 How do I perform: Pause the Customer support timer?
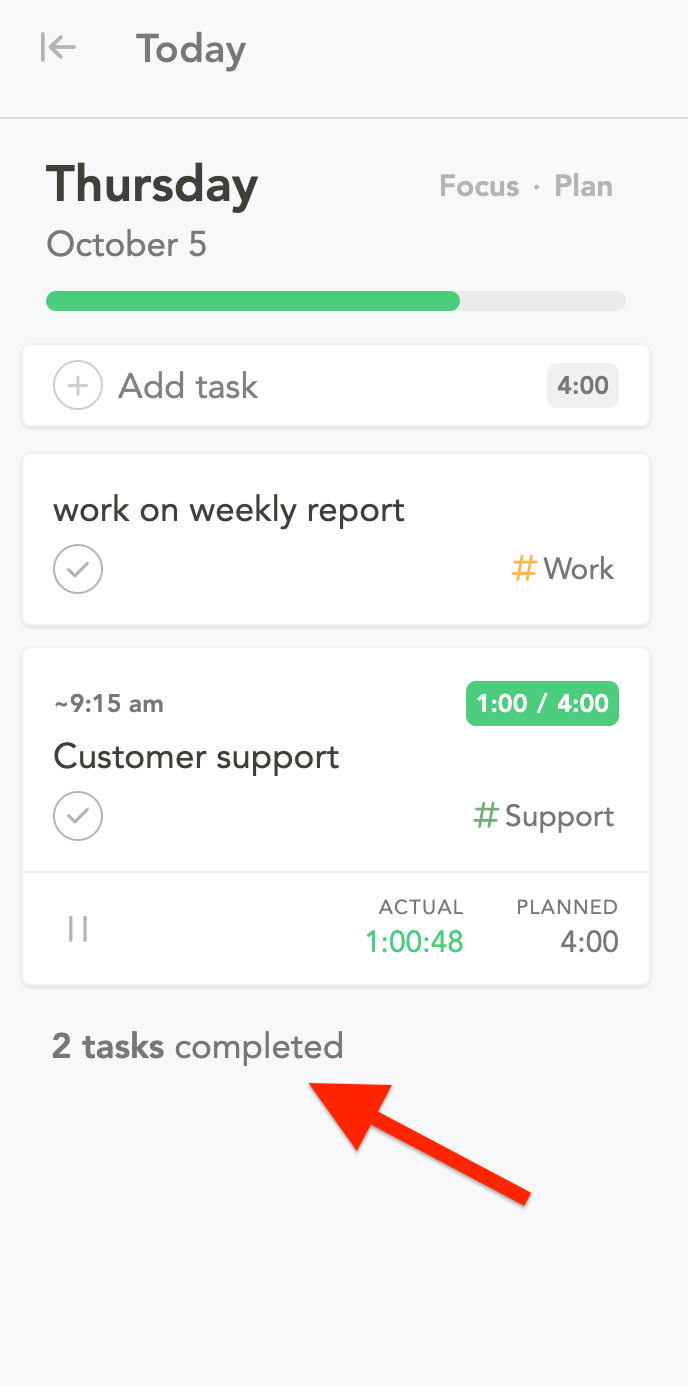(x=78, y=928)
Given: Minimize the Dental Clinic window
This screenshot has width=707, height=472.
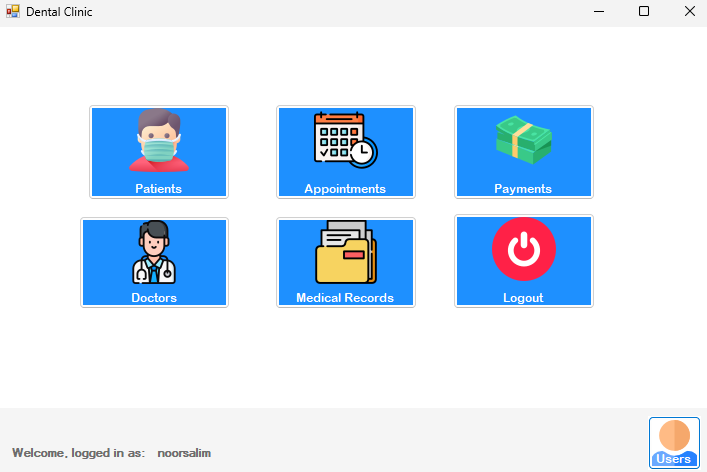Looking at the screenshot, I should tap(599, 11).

▬▬▬

Repeat every line of the records above word for word, leaving out the pictures.

Answer to this problem ▸
 How do I perform: Pause the Customer support timer?
(x=78, y=928)
Given: Minimize the Dental Clinic window
This screenshot has width=707, height=472.
Looking at the screenshot, I should tap(599, 11).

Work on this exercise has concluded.